**DATA EXTRACTS**
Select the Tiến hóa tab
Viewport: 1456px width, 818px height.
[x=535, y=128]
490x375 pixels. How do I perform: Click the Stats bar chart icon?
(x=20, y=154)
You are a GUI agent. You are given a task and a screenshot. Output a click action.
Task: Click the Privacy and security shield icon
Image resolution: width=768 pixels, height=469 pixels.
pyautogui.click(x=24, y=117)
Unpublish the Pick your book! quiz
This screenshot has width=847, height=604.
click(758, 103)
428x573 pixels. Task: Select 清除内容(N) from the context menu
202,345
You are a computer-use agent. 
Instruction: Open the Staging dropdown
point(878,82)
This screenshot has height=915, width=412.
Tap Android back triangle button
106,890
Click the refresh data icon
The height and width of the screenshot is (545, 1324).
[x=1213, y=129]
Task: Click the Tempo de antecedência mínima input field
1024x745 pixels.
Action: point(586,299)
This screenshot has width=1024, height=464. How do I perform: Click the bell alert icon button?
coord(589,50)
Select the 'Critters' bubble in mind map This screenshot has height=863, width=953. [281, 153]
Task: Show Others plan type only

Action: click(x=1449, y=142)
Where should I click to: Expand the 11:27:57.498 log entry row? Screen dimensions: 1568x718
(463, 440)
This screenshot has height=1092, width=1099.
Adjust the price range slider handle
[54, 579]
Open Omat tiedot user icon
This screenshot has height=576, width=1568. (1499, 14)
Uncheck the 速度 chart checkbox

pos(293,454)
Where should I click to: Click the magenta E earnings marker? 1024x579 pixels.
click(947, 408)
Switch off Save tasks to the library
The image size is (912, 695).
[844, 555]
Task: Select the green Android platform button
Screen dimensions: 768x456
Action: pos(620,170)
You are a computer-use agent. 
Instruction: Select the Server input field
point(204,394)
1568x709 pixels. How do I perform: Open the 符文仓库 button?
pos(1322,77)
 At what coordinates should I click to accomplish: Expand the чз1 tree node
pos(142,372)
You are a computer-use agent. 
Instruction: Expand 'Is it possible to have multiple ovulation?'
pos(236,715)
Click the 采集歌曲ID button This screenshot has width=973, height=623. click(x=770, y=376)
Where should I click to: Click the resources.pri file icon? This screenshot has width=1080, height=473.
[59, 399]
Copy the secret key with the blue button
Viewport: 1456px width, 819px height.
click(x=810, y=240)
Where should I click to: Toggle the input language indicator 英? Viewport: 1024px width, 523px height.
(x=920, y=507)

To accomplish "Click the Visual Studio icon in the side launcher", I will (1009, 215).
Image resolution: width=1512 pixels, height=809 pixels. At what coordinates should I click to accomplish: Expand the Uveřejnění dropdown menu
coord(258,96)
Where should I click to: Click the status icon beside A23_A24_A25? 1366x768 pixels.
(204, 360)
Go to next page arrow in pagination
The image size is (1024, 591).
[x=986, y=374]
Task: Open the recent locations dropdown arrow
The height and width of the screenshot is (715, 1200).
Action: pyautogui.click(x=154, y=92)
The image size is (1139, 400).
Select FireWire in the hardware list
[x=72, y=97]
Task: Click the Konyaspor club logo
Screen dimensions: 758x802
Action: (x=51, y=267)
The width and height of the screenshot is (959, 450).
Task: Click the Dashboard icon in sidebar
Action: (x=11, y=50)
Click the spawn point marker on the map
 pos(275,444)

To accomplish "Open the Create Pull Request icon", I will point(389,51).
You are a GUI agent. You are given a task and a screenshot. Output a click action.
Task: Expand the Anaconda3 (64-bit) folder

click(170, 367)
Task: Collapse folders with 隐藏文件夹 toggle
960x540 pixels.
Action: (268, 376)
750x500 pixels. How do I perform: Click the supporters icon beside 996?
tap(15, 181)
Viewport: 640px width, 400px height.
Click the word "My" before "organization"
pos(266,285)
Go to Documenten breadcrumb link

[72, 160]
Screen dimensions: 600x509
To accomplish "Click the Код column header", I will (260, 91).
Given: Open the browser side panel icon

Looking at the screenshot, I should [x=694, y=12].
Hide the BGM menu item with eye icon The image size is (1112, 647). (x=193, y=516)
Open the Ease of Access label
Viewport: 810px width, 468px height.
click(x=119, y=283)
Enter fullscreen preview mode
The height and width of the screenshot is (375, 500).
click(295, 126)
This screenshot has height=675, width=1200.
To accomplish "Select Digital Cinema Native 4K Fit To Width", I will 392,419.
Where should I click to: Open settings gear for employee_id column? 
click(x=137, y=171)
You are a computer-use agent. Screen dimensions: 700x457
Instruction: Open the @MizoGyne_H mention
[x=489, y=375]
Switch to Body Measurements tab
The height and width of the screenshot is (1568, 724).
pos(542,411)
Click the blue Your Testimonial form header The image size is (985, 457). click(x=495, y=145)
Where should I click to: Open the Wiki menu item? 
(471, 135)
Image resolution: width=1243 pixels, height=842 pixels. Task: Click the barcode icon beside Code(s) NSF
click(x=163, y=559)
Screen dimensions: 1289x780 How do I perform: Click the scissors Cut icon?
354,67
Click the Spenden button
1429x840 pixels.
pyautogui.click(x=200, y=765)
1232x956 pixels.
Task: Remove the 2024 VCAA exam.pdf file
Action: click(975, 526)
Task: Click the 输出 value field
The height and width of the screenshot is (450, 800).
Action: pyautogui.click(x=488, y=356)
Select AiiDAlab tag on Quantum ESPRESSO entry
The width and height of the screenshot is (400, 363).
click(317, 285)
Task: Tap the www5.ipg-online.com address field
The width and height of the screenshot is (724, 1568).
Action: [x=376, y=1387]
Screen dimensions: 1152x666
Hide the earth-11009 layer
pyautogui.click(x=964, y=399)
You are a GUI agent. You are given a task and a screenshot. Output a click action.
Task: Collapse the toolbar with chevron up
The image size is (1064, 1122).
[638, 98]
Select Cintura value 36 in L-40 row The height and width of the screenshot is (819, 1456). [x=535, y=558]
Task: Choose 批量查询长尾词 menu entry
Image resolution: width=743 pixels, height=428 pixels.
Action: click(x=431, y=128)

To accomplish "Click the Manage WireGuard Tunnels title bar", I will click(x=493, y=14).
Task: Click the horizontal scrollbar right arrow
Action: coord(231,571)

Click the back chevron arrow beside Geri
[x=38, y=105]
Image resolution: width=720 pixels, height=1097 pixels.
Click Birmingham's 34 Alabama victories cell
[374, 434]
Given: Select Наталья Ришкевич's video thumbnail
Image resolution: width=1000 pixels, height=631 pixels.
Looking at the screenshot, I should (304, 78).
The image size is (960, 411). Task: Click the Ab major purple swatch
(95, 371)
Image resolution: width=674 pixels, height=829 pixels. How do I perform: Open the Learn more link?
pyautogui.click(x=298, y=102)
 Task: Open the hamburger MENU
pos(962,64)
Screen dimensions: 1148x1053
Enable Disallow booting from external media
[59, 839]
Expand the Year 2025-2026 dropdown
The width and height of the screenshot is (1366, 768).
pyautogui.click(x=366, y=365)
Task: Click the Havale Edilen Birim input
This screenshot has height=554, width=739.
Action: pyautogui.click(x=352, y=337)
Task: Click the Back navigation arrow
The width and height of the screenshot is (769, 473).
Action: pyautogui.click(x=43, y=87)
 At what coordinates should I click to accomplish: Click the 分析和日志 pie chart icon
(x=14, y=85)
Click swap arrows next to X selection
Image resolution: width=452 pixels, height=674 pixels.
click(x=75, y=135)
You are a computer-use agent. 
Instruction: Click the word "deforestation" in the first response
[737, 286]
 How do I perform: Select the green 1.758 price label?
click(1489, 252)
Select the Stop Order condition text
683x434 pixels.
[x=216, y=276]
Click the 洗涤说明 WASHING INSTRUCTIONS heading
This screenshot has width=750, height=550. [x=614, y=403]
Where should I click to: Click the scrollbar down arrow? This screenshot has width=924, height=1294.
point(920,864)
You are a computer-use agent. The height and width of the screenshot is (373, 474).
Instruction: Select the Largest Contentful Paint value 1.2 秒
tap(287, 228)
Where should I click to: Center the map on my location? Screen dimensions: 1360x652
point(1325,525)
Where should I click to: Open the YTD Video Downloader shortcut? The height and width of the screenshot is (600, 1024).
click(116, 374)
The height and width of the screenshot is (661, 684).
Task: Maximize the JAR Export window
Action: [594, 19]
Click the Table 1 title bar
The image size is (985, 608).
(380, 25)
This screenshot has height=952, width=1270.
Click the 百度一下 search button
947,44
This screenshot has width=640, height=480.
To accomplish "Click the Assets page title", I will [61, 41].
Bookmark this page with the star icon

**WHAT TO PRODUCE**
Work out how many lines of the material contain the word "header" and answer with that number only.

**WRITTEN RESPONSE**
2